Task details –
Restate, word for word, the lines from the opening line of the data through the line containing "Open Source Control", both included, and nothing else.

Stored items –
■ ■ ■ ■ ■ ■ ■

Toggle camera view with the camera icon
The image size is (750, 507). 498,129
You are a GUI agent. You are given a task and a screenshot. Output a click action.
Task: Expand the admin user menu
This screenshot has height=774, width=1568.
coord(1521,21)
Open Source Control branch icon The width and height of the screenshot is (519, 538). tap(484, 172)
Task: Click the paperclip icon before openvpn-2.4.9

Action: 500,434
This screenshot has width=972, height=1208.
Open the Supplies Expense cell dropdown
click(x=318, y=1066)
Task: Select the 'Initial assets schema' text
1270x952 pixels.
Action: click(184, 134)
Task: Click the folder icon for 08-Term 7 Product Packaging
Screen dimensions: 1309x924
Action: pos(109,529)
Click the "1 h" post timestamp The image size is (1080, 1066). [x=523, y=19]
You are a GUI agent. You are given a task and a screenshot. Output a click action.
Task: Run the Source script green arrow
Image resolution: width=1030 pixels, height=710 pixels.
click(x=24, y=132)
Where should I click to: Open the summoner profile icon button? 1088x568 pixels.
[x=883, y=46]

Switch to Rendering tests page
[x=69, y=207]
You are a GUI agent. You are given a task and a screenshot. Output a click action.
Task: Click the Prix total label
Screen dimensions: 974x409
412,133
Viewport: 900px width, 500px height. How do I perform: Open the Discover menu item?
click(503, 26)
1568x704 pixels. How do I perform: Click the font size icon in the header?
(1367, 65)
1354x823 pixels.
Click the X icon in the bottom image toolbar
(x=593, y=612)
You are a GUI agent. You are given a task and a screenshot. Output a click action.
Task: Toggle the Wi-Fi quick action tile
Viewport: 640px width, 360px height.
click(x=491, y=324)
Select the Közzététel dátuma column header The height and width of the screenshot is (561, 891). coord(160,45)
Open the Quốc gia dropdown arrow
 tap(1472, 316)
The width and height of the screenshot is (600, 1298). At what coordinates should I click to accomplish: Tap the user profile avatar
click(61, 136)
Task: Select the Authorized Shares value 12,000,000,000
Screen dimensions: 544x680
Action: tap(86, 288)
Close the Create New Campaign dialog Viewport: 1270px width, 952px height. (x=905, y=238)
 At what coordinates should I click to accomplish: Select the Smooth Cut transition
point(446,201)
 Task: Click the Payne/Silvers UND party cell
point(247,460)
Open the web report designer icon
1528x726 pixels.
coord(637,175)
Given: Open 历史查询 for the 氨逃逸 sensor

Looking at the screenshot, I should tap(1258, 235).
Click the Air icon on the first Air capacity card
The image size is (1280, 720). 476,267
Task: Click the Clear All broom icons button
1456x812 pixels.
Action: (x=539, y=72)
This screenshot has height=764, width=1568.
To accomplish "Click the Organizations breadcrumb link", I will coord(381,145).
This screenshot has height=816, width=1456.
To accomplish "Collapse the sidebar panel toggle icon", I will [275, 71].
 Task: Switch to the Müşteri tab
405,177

■ ■ ■ ■ ■ ■ ■

The answer –
Toggle camera view with the camera icon
The image size is (750, 507). 498,129
You are a GUI agent. You are given a task and a screenshot. Output a click action.
Task: Expand the admin user menu
This screenshot has height=774, width=1568.
coord(1521,21)
Open Source Control branch icon The width and height of the screenshot is (519, 538). tap(484, 172)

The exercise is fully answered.